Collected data

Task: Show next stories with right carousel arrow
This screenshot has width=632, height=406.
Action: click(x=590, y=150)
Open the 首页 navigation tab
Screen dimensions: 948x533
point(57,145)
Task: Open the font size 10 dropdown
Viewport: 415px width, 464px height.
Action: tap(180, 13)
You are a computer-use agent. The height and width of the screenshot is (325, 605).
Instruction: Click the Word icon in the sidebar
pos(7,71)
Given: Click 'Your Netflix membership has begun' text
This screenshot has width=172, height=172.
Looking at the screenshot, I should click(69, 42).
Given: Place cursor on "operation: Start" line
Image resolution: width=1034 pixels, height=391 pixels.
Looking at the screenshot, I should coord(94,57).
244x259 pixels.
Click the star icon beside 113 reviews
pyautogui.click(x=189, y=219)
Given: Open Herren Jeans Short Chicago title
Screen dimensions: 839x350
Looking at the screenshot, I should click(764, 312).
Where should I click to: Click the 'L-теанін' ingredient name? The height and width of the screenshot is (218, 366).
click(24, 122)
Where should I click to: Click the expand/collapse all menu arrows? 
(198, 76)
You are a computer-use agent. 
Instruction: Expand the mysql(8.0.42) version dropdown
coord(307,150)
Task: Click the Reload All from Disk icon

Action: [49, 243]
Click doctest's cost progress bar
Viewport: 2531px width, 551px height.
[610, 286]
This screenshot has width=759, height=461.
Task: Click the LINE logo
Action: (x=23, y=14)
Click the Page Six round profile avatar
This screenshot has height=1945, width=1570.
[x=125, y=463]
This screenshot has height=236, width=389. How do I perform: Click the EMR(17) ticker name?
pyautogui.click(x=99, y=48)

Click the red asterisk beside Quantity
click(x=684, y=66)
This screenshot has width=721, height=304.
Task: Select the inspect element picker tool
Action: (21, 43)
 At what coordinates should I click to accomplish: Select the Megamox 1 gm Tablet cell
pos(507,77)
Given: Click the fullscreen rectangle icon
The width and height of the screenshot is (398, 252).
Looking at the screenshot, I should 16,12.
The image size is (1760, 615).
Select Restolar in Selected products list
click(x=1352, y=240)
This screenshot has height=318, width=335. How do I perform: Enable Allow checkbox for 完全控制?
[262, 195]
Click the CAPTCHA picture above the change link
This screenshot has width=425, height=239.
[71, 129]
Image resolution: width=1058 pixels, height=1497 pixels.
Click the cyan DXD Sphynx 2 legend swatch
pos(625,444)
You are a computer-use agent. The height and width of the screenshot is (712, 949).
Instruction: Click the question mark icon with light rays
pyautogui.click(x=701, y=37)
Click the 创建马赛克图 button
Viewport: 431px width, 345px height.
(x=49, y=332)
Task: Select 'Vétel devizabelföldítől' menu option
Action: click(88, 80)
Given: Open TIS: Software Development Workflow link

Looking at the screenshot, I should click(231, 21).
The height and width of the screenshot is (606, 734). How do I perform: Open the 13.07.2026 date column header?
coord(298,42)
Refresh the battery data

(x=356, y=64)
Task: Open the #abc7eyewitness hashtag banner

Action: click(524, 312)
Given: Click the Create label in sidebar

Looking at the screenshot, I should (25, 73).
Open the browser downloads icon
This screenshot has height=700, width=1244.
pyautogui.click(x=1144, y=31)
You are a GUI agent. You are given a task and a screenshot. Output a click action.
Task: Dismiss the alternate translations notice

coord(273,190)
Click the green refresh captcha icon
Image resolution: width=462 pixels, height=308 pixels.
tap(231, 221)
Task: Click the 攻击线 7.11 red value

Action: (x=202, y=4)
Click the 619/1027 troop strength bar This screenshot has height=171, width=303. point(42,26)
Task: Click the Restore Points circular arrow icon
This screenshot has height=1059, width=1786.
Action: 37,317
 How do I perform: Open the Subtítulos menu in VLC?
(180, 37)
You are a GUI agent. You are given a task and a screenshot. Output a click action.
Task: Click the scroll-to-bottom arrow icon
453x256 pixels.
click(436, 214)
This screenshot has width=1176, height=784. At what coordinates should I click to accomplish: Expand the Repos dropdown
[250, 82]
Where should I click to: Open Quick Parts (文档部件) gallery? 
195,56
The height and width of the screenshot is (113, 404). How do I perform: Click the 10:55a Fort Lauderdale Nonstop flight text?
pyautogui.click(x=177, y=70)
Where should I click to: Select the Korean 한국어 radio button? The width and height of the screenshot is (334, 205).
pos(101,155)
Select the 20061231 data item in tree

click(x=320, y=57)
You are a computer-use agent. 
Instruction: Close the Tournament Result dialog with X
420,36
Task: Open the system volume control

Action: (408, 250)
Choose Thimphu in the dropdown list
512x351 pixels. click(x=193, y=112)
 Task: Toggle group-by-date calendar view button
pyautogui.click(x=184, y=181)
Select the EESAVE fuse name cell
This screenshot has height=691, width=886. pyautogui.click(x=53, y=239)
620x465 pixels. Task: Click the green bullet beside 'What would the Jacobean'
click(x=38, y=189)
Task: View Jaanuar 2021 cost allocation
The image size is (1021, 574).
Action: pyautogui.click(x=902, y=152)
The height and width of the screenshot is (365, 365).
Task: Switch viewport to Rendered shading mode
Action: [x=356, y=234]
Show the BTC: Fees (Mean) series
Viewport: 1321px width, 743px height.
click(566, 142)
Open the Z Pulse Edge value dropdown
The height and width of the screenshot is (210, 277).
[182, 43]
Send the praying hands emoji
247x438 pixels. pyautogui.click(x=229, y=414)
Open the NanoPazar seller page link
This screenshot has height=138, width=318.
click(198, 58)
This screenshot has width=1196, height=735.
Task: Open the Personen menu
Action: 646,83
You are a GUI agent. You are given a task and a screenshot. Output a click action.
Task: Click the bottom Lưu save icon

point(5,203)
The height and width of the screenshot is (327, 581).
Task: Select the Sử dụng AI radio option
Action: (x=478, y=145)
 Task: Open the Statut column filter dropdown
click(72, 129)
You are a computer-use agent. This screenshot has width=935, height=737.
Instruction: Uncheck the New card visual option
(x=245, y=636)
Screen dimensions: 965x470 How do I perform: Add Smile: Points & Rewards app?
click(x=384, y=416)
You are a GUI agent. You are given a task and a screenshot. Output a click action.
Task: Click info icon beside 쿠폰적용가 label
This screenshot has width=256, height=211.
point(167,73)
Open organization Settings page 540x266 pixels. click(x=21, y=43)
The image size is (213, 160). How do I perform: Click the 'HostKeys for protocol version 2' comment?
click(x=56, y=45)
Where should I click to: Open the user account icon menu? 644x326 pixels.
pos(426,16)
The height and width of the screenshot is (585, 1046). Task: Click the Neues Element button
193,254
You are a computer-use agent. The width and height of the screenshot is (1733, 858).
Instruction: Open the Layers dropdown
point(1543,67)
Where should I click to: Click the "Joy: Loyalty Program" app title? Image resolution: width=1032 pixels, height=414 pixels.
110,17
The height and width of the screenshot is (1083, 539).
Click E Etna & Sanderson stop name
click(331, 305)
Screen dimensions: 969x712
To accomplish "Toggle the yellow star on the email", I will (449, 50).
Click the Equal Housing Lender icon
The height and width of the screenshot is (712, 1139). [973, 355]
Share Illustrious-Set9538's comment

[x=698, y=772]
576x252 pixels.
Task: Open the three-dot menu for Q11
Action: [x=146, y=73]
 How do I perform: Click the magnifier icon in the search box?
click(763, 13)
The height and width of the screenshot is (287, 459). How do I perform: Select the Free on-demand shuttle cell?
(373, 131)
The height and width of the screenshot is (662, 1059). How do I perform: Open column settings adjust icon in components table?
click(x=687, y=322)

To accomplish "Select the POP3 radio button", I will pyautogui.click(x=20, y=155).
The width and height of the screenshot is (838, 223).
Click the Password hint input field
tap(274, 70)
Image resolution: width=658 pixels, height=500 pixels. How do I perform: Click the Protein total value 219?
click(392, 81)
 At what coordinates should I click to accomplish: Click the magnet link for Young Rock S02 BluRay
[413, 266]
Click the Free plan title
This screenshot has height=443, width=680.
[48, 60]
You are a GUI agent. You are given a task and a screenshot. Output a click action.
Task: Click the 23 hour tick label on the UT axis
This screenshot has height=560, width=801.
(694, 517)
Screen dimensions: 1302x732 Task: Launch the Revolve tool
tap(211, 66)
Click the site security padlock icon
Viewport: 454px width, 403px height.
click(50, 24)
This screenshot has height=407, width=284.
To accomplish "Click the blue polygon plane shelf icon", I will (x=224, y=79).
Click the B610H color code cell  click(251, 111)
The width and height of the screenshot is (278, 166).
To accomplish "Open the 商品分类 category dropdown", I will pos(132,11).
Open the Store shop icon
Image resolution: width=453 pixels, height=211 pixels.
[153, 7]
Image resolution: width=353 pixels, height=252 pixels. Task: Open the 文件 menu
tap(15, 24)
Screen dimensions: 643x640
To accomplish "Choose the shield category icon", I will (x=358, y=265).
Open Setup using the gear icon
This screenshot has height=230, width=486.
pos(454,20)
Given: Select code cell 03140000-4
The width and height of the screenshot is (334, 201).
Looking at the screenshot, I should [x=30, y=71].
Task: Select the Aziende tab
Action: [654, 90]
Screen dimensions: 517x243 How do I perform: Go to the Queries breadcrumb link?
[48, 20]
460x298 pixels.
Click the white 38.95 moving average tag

**Exercise:** All lines above holding the word "category" make up the answer; copy each one.

**Result:**
To accomplish "Open the 商品分类 category dropdown", I will pos(132,11).
To accomplish "Choose the shield category icon", I will (x=358, y=265).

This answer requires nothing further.